Rewrite the entries from the line with "This screenshot has" up to and including the line with "click(800, 39)", keeping every line, requests included, and add 44 to each coordinate value in the answers. Leave all other lines unchanged.

Dataset rows:
╔══
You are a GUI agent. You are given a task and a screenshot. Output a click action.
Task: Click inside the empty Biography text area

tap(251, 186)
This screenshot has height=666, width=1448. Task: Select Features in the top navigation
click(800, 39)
╚══
╔══
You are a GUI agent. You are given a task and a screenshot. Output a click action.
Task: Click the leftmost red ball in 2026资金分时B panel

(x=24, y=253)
╚══
The reply:
This screenshot has height=666, width=1448. Task: Select Features in the top navigation
click(844, 83)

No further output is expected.